## Page extract:
Finding myself in this predicament of discomfort and difficulty using my hands only intensified my already barely managed anxiety. It was affecting my ability to work, to mother my toddler, and to take care of myself. The smallest tasks, like opening a jar, had become challenging.

I learned that the origin of this type of eczema is often tied to trauma.

Years ago, I had studied holistic nutrition. Holism teaches you to examine the source of health issues, not simply care for and treat symptoms. Specialization often misses the cause for what ails us. We too often bandaid our health problems and never enjoy true healing, wellness and homeostasis.

In my case, the surface healing wasn’t happening. I was stuck on topical treatments, trying to put a bandaid on the condition. Of course, this failed.

In therapy, I mentioned my research about trauma and this type of inflammation. We addressed the sources of trauma and PTSD that could benefit from deeper work. I also discussed the need for addressing trauma in my acupuncture sessions – we worked with needles, moxibustion and herbs to address both the trauma and inflammation.

I’m not hiding behind my trauma – I’ve written about it extensively. My experiences with postpartum depression and PTSD, then the pandemic in all of its mayhem – and ultimately getting Covid and the strange heath issues that followed – were enough to cause the flare up.

I returned to my doctor to try a new topical ointment to heal the inflammation while utilizing other therapeutic resources.

## Questions on the material:
**A.** Condense the paragraph of the eczema passage that begins "In therapy, I mentioned" into a short bulleted list that keeps its main facts.
**B.** Copy the eczema passage word for word from "In my case, the" to "the flare up.".

## Excerpted records:

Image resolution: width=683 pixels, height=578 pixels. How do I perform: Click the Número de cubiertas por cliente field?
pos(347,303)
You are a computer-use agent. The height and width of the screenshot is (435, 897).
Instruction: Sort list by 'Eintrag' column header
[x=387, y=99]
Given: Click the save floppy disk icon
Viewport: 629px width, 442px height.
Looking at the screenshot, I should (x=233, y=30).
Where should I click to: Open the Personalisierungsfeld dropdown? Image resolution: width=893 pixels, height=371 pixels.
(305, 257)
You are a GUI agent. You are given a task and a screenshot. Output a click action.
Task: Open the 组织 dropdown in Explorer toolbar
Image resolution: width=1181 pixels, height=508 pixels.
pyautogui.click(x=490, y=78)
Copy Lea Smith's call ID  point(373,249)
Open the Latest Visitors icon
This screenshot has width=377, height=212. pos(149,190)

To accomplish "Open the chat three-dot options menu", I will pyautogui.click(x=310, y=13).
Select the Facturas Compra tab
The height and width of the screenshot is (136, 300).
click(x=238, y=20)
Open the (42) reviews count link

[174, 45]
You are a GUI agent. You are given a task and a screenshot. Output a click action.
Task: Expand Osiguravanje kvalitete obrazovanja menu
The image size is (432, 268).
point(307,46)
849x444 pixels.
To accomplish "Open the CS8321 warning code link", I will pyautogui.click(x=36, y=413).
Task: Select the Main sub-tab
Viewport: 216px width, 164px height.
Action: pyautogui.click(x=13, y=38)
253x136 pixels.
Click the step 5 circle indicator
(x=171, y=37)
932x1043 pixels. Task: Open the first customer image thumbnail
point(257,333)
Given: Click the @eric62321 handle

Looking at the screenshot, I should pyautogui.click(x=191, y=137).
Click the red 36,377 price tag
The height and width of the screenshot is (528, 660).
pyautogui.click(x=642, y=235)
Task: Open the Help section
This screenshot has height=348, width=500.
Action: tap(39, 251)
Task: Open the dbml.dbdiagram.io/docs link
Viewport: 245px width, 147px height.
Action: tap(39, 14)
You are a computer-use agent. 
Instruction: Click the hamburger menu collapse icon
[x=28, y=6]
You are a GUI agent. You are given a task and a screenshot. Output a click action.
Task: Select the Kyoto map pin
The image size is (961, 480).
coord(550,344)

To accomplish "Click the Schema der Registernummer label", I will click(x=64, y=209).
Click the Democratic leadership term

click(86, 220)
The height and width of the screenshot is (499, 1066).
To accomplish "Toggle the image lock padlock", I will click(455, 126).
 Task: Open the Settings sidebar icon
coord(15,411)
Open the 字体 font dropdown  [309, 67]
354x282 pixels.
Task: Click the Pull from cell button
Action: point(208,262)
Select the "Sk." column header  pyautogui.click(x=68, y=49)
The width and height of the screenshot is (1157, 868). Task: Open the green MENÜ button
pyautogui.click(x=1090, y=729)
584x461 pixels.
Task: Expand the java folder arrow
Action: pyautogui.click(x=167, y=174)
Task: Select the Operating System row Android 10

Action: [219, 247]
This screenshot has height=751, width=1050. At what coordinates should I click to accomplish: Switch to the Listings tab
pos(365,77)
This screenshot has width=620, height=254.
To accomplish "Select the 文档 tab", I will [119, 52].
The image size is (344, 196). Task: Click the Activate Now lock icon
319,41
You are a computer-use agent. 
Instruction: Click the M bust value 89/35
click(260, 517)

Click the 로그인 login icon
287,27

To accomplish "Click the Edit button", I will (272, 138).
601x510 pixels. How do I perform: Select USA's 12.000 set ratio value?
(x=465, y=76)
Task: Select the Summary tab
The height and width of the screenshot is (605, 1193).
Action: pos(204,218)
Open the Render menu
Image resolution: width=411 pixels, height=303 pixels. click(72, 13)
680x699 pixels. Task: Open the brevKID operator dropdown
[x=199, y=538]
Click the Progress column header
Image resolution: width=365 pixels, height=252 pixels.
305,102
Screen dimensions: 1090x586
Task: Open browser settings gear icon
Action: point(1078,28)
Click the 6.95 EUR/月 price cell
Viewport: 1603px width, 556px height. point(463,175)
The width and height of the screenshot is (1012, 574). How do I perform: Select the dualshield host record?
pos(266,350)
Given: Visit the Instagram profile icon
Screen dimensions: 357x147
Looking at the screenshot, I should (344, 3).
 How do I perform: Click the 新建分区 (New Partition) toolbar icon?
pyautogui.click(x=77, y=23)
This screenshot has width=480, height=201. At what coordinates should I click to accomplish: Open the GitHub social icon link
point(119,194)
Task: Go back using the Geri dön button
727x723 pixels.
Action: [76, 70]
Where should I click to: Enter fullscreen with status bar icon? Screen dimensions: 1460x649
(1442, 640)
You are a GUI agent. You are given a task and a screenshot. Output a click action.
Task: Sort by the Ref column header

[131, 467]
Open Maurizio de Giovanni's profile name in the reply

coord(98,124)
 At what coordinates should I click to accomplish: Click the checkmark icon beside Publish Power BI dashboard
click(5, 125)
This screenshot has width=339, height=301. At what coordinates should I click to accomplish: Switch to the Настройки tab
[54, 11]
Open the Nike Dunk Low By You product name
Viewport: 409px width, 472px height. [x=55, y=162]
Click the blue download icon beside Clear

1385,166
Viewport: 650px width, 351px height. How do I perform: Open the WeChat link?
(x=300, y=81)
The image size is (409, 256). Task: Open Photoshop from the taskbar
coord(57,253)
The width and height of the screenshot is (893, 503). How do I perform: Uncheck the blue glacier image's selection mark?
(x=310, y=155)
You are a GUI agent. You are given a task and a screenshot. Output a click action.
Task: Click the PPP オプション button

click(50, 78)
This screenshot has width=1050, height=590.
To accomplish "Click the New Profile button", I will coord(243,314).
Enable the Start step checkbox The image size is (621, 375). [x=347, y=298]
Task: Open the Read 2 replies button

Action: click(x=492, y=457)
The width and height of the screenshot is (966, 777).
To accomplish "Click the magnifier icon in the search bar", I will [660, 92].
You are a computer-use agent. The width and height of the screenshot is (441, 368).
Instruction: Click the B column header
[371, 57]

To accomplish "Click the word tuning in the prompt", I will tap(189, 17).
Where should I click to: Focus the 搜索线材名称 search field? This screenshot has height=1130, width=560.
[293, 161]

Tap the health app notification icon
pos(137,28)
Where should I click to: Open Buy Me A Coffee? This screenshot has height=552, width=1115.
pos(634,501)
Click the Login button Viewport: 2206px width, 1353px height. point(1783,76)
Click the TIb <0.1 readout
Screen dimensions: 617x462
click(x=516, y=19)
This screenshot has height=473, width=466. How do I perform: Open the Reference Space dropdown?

## Task responses:
**A.**
- In therapy, I brought up my research linking trauma to this type of inflammation.
- We addressed sources of trauma and PTSD that could benefit from deeper work.
- My acupuncture sessions also addressed trauma, using needles, moxibustion, and herbs to treat both the trauma and the inflammation.

**B.**
In my case, the surface healing wasn’t happening. I was stuck on topical treatments, trying to put a bandaid on the condition. Of course, this failed.

In therapy, I mentioned my research about trauma and this type of inflammation. We addressed the sources of trauma and PTSD that could benefit from deeper work. I also discussed the need for addressing trauma in my acupuncture sessions – we worked with needles, moxibustion and herbs to address both the trauma and inflammation.

I’m not hiding behind my trauma – I’ve written about it extensively. My experiences with postpartum depression and PTSD, then the pandemic in all of its mayhem – and ultimately getting Covid and the strange heath issues that followed – were enough to cause the flare up.